**List of tasks:**
A: In the forum post about regaining weight after surgery, what weight did the writer get down to in July of 2006?
B: Carry on the forum post about regaining weight after weight-loss surgery from the point where it ends.

**Document text:**

□ □ □ □ □

I haven't been on this site forever...guess why I'm here now? Yep, I've gained 10 pounds in the past 2 months. UGH! Anyway, my hubby and I are getting rid of all the carbs and junk in the house this weekend and starting on a low carb/high protein lifestyle again. My MD always says "PROTEIN FIRST". Like everyone else said... go back to basics. Hang in there, we can do it
Topic: RE: Mortified and Disgused and hopless
Amy, "I'm sorry". I know exactly how you feel. I too have gained 30lbs. I started 363 in November 2004, got down to 209 in July of 2006, and now I teeter between 237-239. I started to notice that my clothes were a little tight, but blew if off as "period weight gain", then one day I couldn't button my pants! I just sat in my closet and cried, because it was no more fooling myself. My weight gain began with a lot of emotional factors (as most of us are familiar with). First it was my friends, or should I say, people who I thought were my friends. When I dropped to 209 I was working out Monday-Thursday for an hour. I would eat light breakfasts, and salad for lunch, and grilled chicken or pork for dinner. Fridays would be my treat days. I would have one thing that I denied myself of for the entire week. However I didn't go overboard, because I knew that I would have a treat day every week. The weekends were hard, but I would go over to friend's house, walk the malls, etc. -anything to get out of the house so I wouldn't eat. Then one day I got ill, but I was determined to workout, and my friends told me that I was addicted. They said I needed help, because I was a workout junkie. Then I thought maybe I am and I started to slack up on working out. Guess What? Eventually I felt better, but bad habits had already taken over, and I never returned to my regime. However, looking back I could have done light workout (i.e. walking), which would have more than likely accelerated my wellness. Then, I mentioned my weight gain to my mother. She said "Oh that's just that loose skin". So again in my mind, I said when I get my tummy tuck, I will be ok. I allowed others to weaken my mind, and I take full responsibility for it. I don't blame them. I'm sure in their minds they were trying to be helpful and caring. It was my fault, because I knew 'me" better than they did, and I knew if I broke by regular routine, it would be hard for me to go back to it, and I also knew that it was not just loose skin, it was eating a lot of "soft foods".
Another thing that bothers me is that, I am just as embarrassed as I was before I lost the 125lbs. I hate now to see people who have seen me at my lowest, especially those who know I had the surgery. I explain the I-got-sick-story, but the fact still remains that I have gained weight. I desperately try to celebrate that fact that I have lost 125lbs, and I thank GOD for it, but I know I could do better, and when I think about that I spiral into that mindset that I've done well so I could stand to eat (insert fattening food here).
Now I sit here feeling defeated. My grandmother called to tell me that she had just seen someone who had the surgery, and that she had gained all of the weight back and more. She begged me not to gain all of my weight back. That made me feel bad. Then my mother has reported she is now 206lbs (she hadn't had surgery). She gasped at the fact that I have gained 30lbs. That made me feel bad too. Everyday I wake up with the mantra that I am going to do better, but that day never seems to come to fruition.
Since, I am a teacher, and off for the summer, all I do is snack, snack, and snack. I have 3 closets: Too little clothes, comfortable clothes, and too big clothes. The too-little-clothes closet is bursting, and of course the too-big-clothes closet is dwindling. I just keep affirming everyday, that today is the day. Yesterday I made an appointment with the nutritionist. I plan to take the advice of the people on this forum and get back to basics, and hope that one day will be the day that I get back on track. I'm wishing the same for you.

□ □ □ □ □

**Given records:**
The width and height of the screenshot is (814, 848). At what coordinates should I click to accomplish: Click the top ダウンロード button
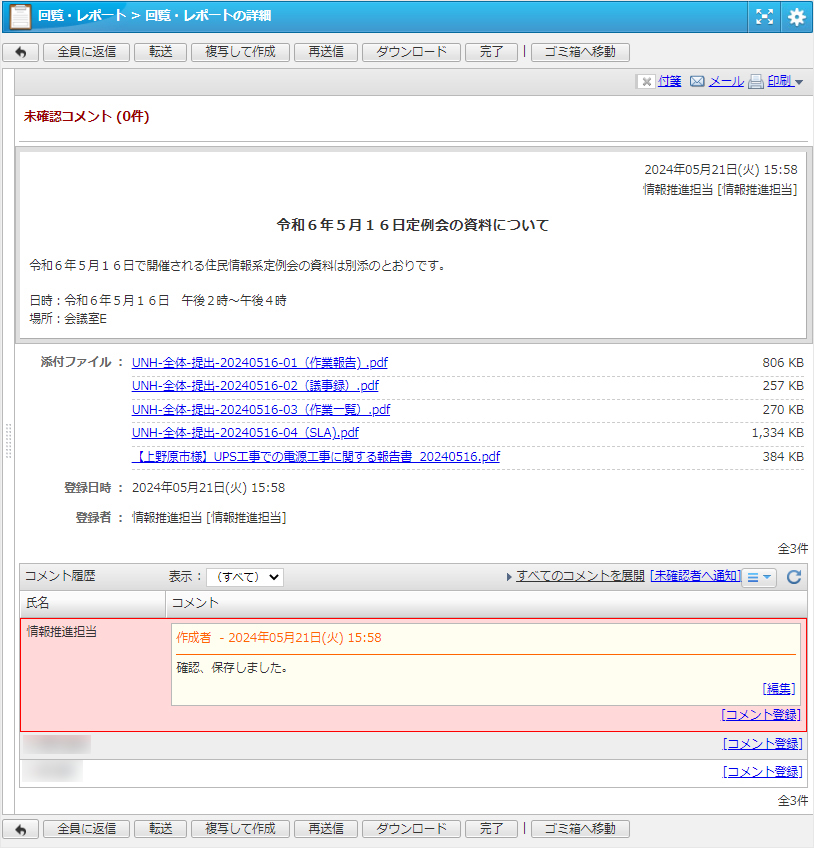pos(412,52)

□ □ □ □ □

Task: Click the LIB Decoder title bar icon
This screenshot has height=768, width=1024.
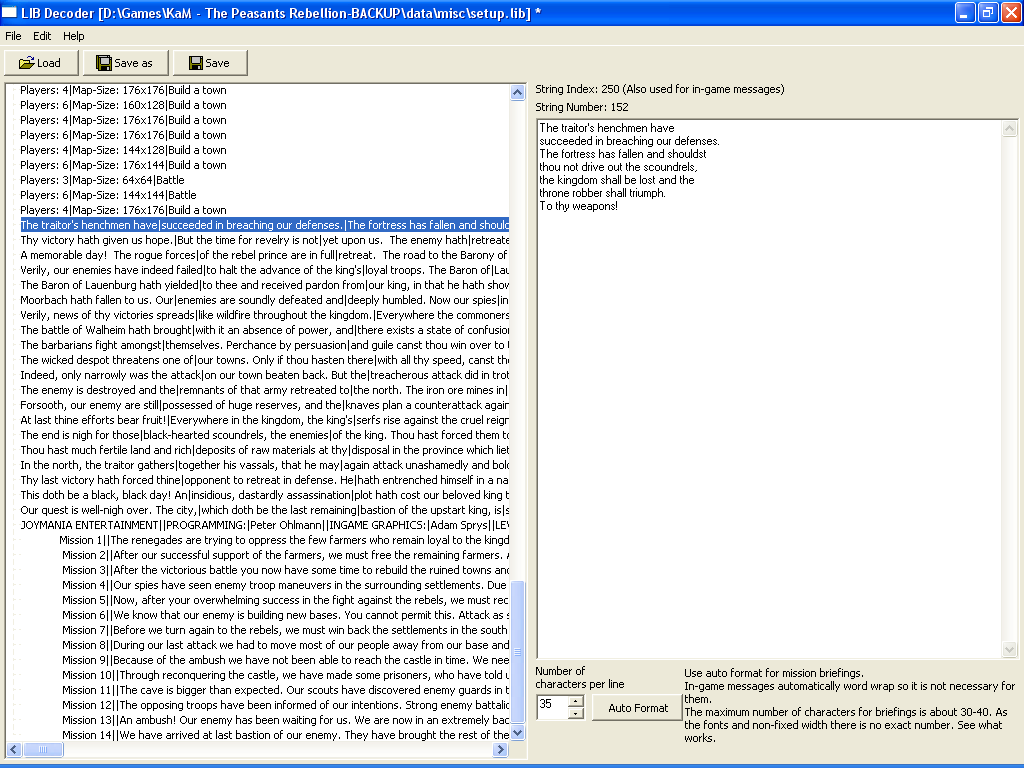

□ □ □ □ □

**Results for the exercise:**
A: 209 pounds

B:
Topic: RE: Mortified and Disgused and hopless
The other posters are right, go back to basics. Your pouch is a tool and that doesn't change. Make sure you eat your meals, take your supplements, get your protein, and don't drink with your meals.
My husband gained thirty of his back after having three back surgeries this year and is now working on getting it back off. He has lost wait by just leaving those M&Ms alone
Hang in there and stay the course. You will be fine.
Teresa
Topic: RE: Mortified and Disgused and hopless
You are most certainly not alone, I had about 15 pounds sneak up on me, as well. My problem is that I strayed away from the basics, we need to eat MEALS until we are satisfied, and NO SNACKING. Some great resources I have found: www.livingafterwls.com, and on the internet there is a small pamphlet called "Pouch rules for dummies", or maybe "rules of the pouch for dummies", I can't remember which one it is. But the website I mentioned is great, it is put together and overseen by a woman who is (I think) 6 years out from her surgery. Very good advice, and very practical and down to earth. Good luck to you, and try not to get depressed, I think a lot of us were depressed, and found comfort in food. That is how we ended up undergoing wls (weight loss surgery) in the first place.
Topic: RE: Mortified and Disgused and hopless
Hey Amy,
Don't feel like the lone ranger. I too have gained back some of my weight but, only about 15 pounds, and I am in the process of losing those. You just have to go back to the basics and do what you did before to lose the weight. That is what I have been doing and the weight is coming off. I know that it is frustrating to have come this far then to gain weight again. But we have to watch ourselves very carefully, and exercise, exercise and more exercise. You have come to far and have done so good. Hang in there, it will be okay.
Cathy
Topic: Mortified and Disgused and hopless
I had surgery on Nov. 11, 2004. I lost 115lbs. I have now gained back almost 30 pounds--and I am shocked. It is like it sneaked up on me. I also have been prescribed medication and was warned I would have to work hard to keep my weight in check. I have NOT.
My portions are not the problem--I dont think. Sure, they have gotten bigger since the onset--but it is boxes of Ho Ho's and Frappacino's --pure junk.
My question is--have I ruined my bypass? How do I start over? I don't know where to begin and I have never been more scared in my life. I actually have to buy plus size clothing now. I cant believe I'm doing this to myself.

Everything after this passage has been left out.